De plus en plus de navires circulent dans le passage du Nord-Ouest

MONTRÉAL — De plus en plus de navires traversent le passage du Nord-Ouest, dans l’océan Arctique. Le réchauffement climatique a ouvert un corridor aux navires en faisant fondre la glace.

«C’est en train de se réaliser à un rythme fou», lance Bernard Funston, ancien président de la Commission canadienne des affaires polaires. 

Selon des données d’un groupe de travail du Conseil de l’Arctique, le nombre de bateaux ayant traversé l’Arctique canadien a grimpé de 35 % de 2016 à 2022, atteignant 212.

Les chercheurs estiment que le passage du Nord-Ouest pourrait ne jamais être en mesure de concurrencer d’autres voies commerciales comme le canal de Panama à cause d’une saison de navigation instable, de l’absence de ports et des conditions toujours dangereuses.

Toutefois, la guerre en Ukraine et une plus grande exploitation des ressources du Nord ont incité des cargos, des paquebots et des bateaux d’aventuriers à naviguer dans cette voie jadis cartographiée par l’explorateur norvégien Roald Amundsen, il y a environ 120 ans.

«La saison de navigation s’allonge et les bateaux sont de plus en plus grands», constate Hjalti Hreinsson, un gestionnaire du Conseil de l’Arctique. Les navires de croisière figurent parmi les plus importants vaisseaux à emprunter cette voie.

Toutefois, cette augmentation de la circulation maritime n’est pas sans inconvénient. Un plus grand nombre de navires signifie une hausse du bruit sous-marin et une plus grande pollution. Une telle situation peut affecter les communautés et l’environnement vivant dans la région.

«La biodiversité dans cette région est directement menacée, non seulement par le passage des très grands bateaux, mais aussi par les tests sismiques proposés et d’autres activités», avait déclaré Peter Ittinuar, le premier député inuit de la Chambre des communes en 2017.

À Pond Inlet, les résidents partaient à la chasse aux narvals pendant un jour ou deux. «Aujourd’hui, ils doivent attendre cinq ou six jours avant même d’apercevoir un narval», raconte Michael Wenger, chef de la direction du Polar Journal AG. Les bélugas et les baleines boréales fuient le son des moteurs tandis que les phoques se retirent en même temps que la banquise.

Les craintes des chasseurs locaux et des armateurs peuvent coïncider. Si un bateau tombe en panne ou subit un accident, les petits villages côtiers ne sont pas équipés pour accueillir une armée de secouristes ou pour servir de base à une opération de nettoyage.
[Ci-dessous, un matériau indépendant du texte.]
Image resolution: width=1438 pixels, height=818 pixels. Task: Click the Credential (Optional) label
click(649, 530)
Certaines parties du passage sont encore trop étroites pour permettre la navigation des très gros cargos. Il n’existe aucun port où ces vaisseaux pourraient déposer leur marchandise, comme ils le font habituellement à chacune de leurs escales. 
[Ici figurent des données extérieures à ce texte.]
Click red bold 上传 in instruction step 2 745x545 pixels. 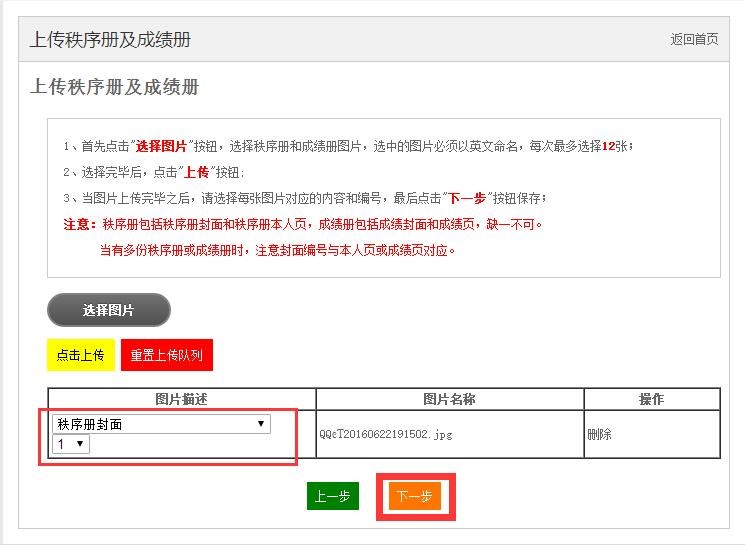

«Il y a un manque total d’infrastructure. Il est risqué pour une entreprise de s’y aventurer. Ce n’est pas sans danger (…), souligne Jackie Dawson, de la Chaire de recherche du Canada sur les dimensions humaines et politiques des changements climatiques. Il y a un problème d’imprévisibilité. Et si un accident survient, aucune aide immédiate n’est disponible.»
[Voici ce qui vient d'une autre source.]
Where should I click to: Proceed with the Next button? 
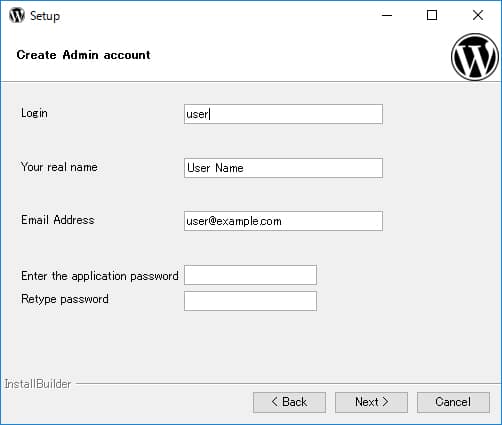[371, 402]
Toutefois, les données parlent d’elles-mêmes. «Même le nombre de bateaux de plaisance augmente rapidement, dit Mme Dawson. Les gens sont emballés à l’idée de traverser le passage du Nord-Ouest. Dans mon milieu, plusieurs scientifiques qui auraient voulu travailler en Russie veulent maintenant travailler ici. Il y aura plus de bateaux scientifiques.»

C’est déjà le cas. L’an dernier, 13 navires de recherche ont circulé dans les eaux de l’Arctique canadien l’an dernier. Il y en avait quatre en 2016, selon le groupe du Conseil de l’Arctique.